DATA:
----------

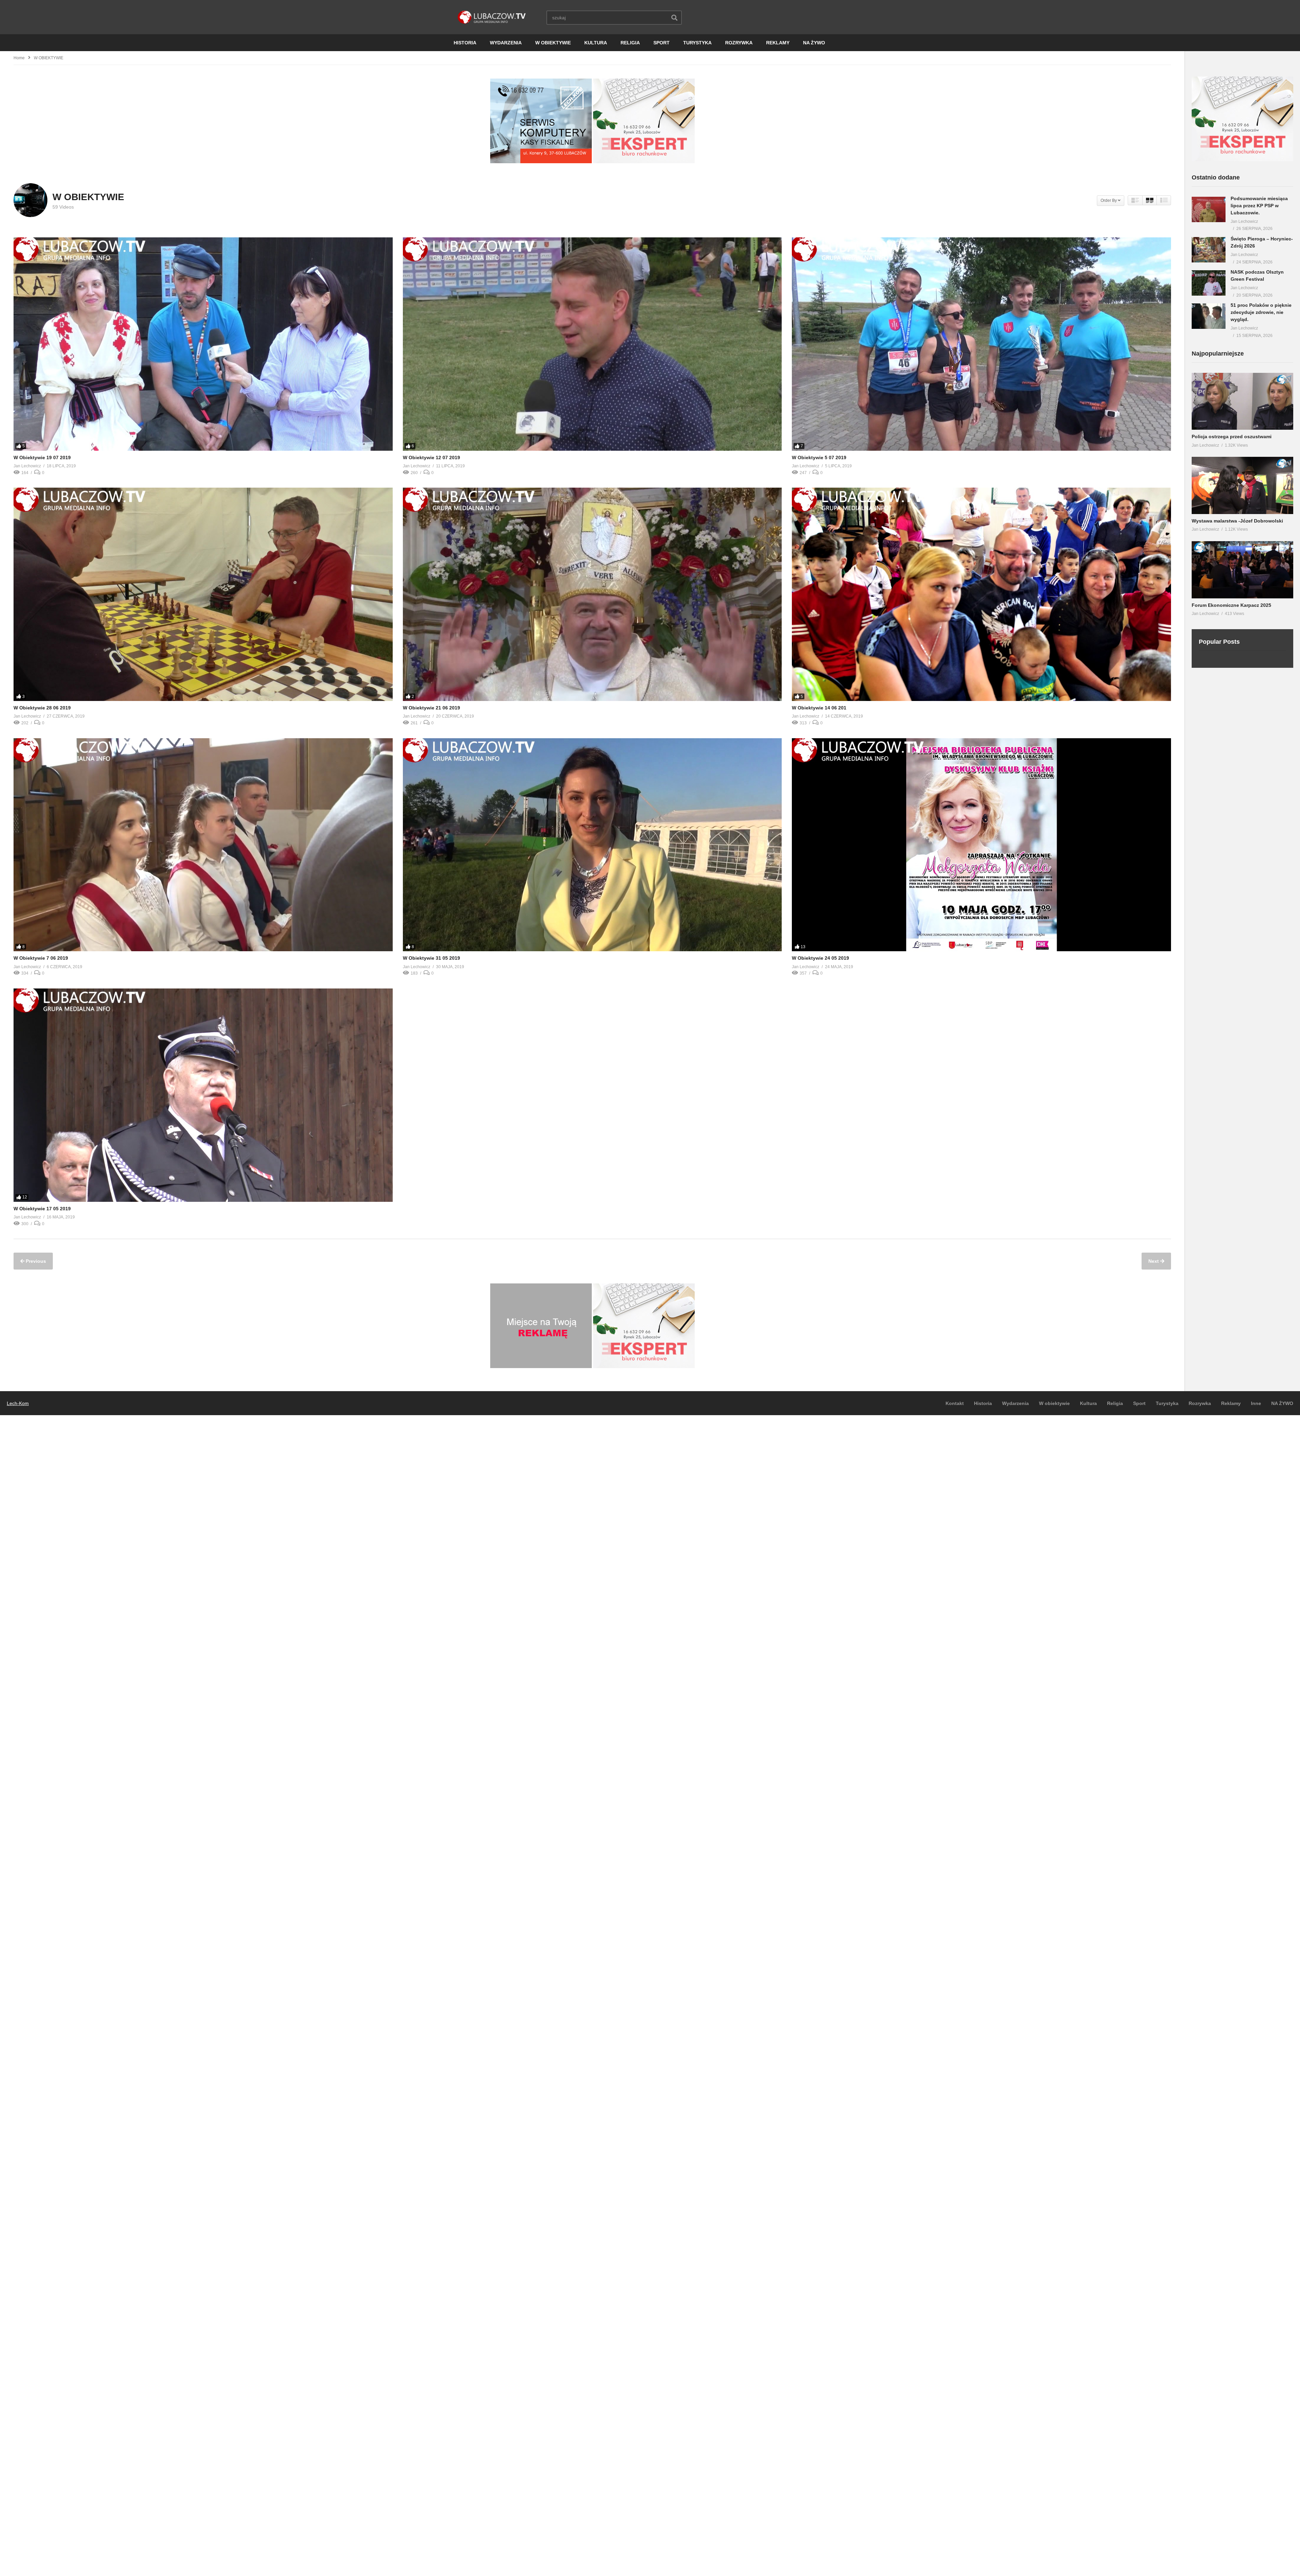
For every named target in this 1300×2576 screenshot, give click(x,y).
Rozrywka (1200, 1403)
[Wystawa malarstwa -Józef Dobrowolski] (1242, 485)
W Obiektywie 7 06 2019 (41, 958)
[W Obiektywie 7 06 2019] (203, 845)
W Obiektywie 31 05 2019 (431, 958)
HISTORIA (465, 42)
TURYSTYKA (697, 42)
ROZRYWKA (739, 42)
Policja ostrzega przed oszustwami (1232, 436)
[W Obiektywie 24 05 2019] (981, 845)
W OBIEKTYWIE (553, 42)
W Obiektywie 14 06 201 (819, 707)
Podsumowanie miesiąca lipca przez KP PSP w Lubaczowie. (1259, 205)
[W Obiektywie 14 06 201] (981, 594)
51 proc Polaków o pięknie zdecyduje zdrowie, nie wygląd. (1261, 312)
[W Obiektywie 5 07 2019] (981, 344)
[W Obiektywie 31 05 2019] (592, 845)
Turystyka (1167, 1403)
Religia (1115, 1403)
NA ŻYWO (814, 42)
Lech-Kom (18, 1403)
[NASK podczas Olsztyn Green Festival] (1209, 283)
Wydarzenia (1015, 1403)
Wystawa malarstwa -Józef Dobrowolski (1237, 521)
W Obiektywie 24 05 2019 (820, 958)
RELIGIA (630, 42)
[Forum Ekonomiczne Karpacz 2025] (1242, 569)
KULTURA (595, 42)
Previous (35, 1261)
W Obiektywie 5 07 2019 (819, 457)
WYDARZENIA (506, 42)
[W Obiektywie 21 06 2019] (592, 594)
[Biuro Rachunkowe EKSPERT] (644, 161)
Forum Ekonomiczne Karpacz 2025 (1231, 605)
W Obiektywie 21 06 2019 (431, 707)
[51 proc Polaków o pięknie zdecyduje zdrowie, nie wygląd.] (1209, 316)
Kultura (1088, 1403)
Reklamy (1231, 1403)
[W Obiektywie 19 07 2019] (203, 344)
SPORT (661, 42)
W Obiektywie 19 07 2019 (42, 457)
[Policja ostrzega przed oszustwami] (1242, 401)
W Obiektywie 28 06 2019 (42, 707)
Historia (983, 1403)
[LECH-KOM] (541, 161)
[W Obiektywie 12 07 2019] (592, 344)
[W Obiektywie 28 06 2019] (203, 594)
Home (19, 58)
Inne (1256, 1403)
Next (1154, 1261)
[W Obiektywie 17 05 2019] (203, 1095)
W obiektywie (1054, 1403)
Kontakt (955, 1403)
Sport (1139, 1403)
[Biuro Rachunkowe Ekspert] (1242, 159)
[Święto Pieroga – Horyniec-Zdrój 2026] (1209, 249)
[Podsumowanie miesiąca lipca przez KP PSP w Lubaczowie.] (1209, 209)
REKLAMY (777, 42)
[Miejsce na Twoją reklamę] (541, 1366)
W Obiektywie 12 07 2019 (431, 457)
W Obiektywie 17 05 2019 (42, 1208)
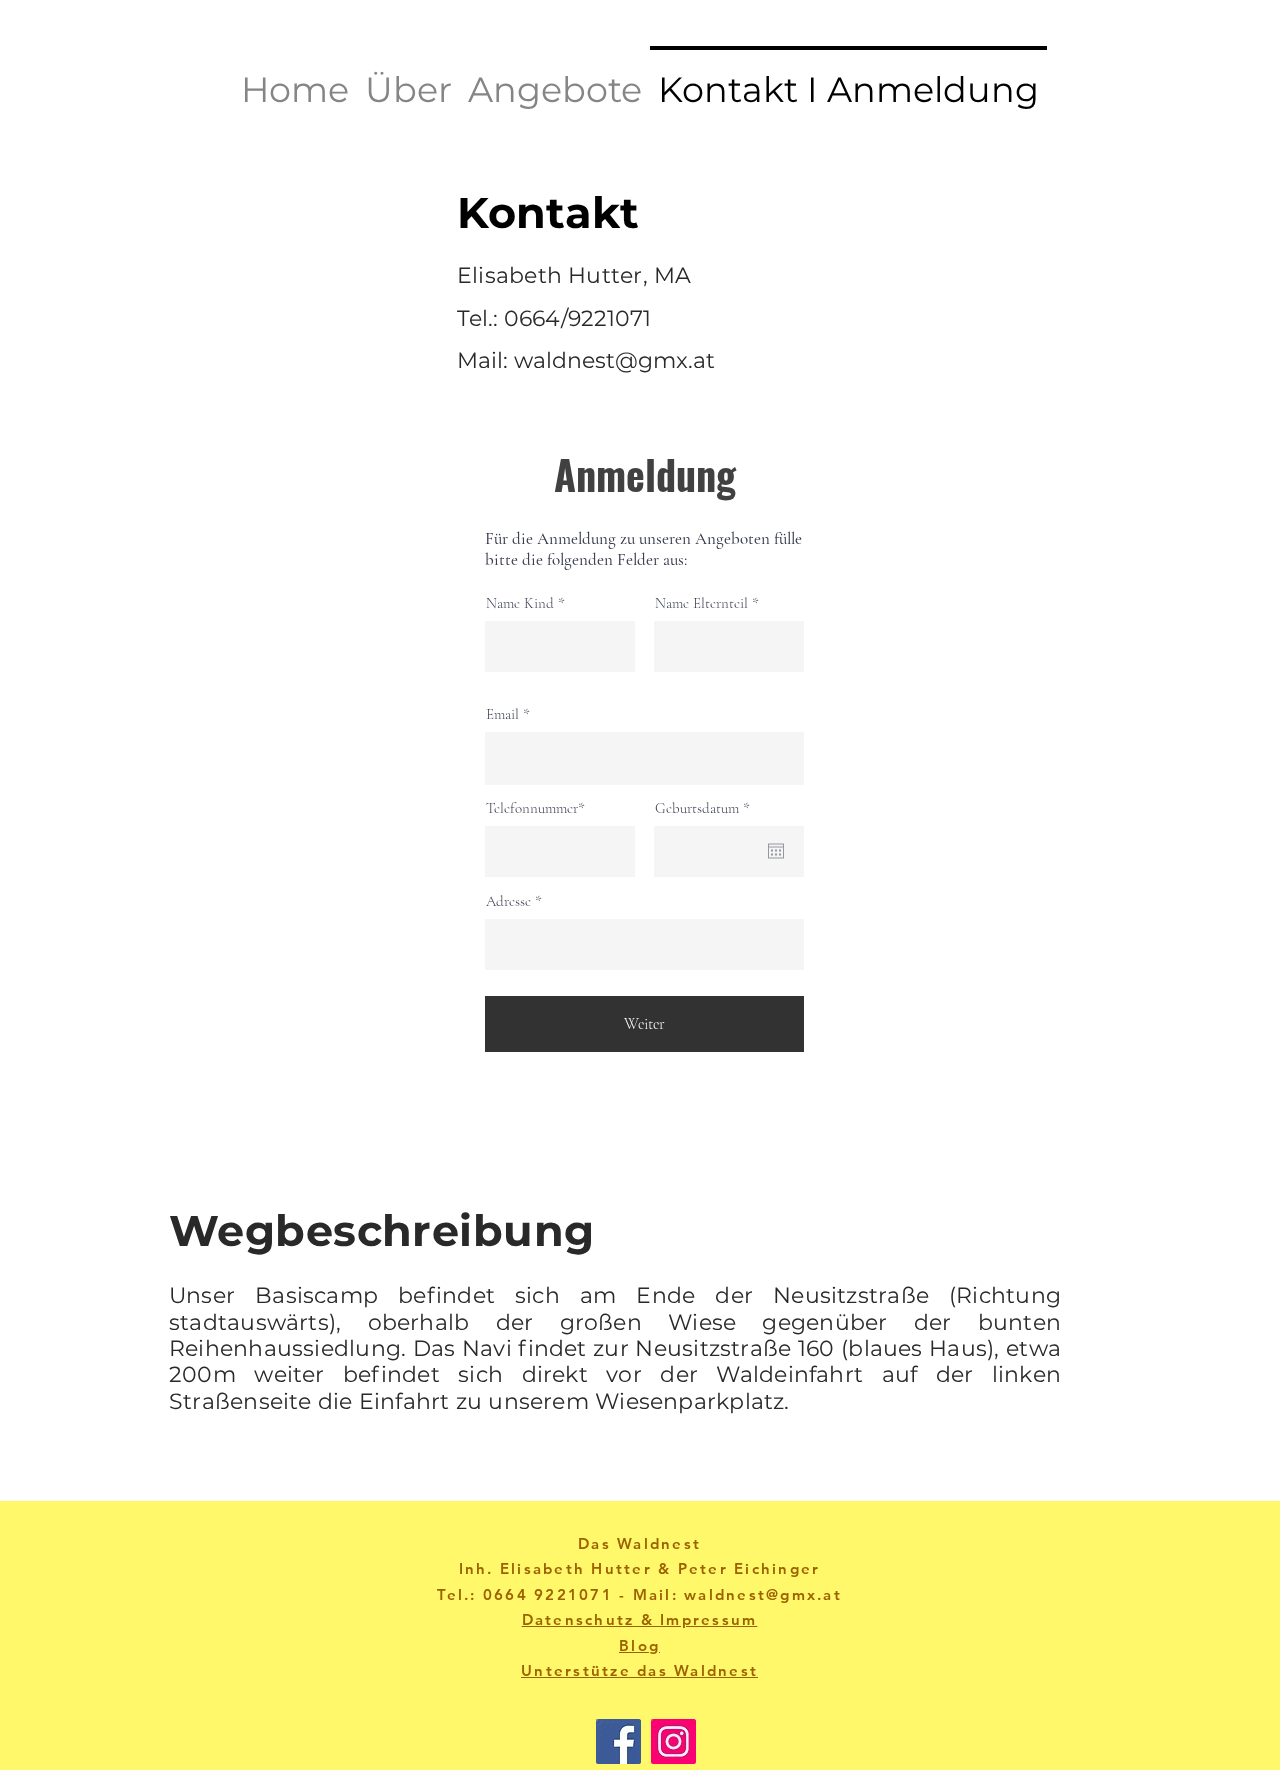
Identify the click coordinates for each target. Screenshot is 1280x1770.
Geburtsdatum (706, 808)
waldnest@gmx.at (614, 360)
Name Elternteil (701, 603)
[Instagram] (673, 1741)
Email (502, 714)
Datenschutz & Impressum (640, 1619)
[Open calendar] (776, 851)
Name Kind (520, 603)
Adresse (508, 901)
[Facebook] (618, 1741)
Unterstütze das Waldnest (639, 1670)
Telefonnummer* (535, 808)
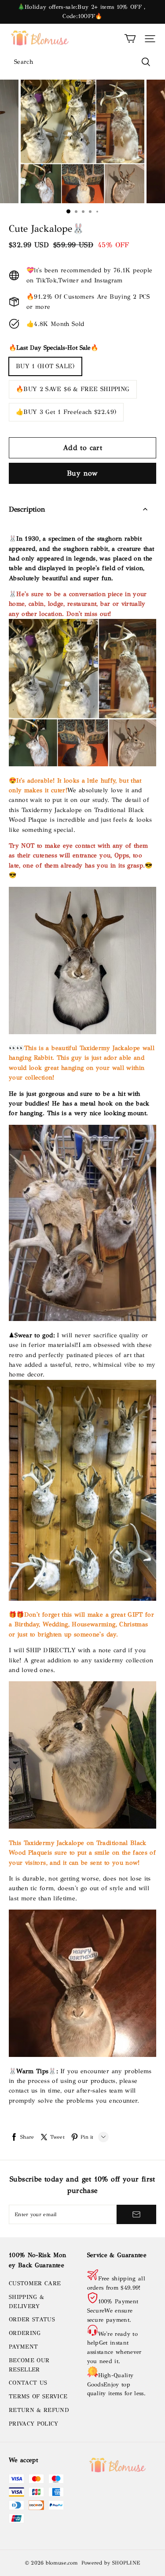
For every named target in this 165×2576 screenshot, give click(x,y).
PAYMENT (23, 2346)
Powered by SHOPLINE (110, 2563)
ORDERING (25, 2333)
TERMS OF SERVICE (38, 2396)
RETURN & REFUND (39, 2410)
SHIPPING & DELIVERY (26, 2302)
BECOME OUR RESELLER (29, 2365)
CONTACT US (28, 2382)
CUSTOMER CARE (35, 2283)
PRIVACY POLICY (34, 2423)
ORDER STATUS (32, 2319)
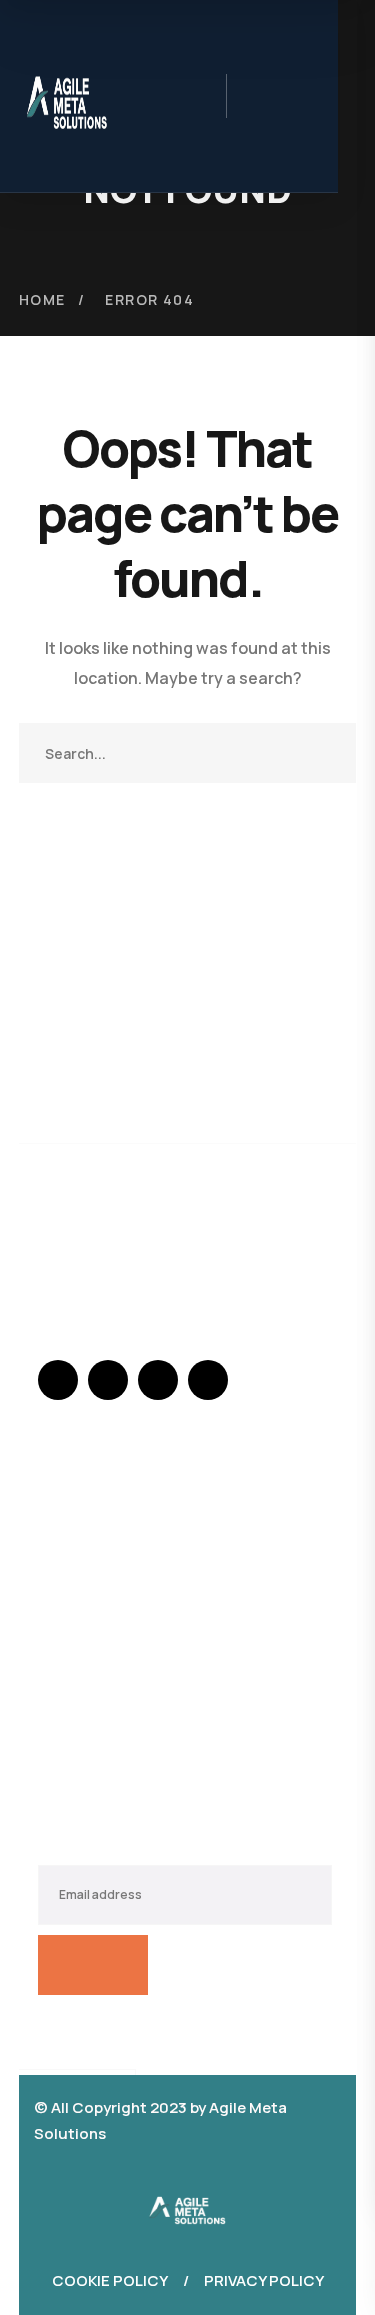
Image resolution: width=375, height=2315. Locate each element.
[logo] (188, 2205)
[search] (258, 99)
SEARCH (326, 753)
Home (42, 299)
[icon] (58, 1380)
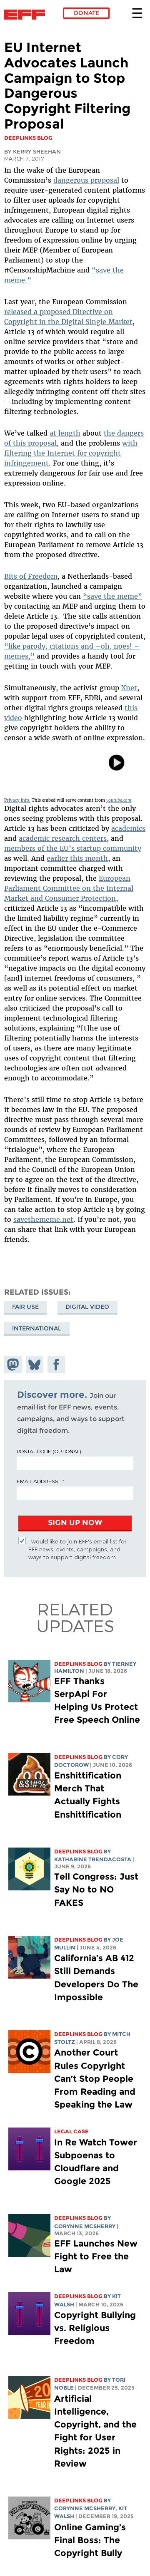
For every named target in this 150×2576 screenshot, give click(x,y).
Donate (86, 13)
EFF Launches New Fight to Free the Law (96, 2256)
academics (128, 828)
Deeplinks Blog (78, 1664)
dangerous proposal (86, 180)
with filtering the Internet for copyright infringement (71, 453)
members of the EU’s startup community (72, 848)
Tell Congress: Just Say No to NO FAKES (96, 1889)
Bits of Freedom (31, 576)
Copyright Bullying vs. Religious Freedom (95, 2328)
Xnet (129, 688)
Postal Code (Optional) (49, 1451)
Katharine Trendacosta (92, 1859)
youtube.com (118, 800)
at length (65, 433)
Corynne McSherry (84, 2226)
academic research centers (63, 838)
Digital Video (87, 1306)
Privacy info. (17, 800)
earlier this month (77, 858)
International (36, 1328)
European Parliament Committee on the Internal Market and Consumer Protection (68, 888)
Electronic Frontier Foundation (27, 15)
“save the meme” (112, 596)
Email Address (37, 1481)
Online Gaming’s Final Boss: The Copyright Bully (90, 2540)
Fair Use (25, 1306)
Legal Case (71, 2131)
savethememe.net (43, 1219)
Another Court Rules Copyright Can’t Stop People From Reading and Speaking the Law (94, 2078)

----------

WORK REQUEST:
In the entries above, find each line with the word "this" and show it.

YOUR RESPONSE:
For every named target in this 1300×2576 screenshot, give click(x,y).
For every named target in this 165×2576 screenshot, give click(x,y).
For every named target in this 150×2576 screenshot, give click(x,y).
earlier this month (77, 858)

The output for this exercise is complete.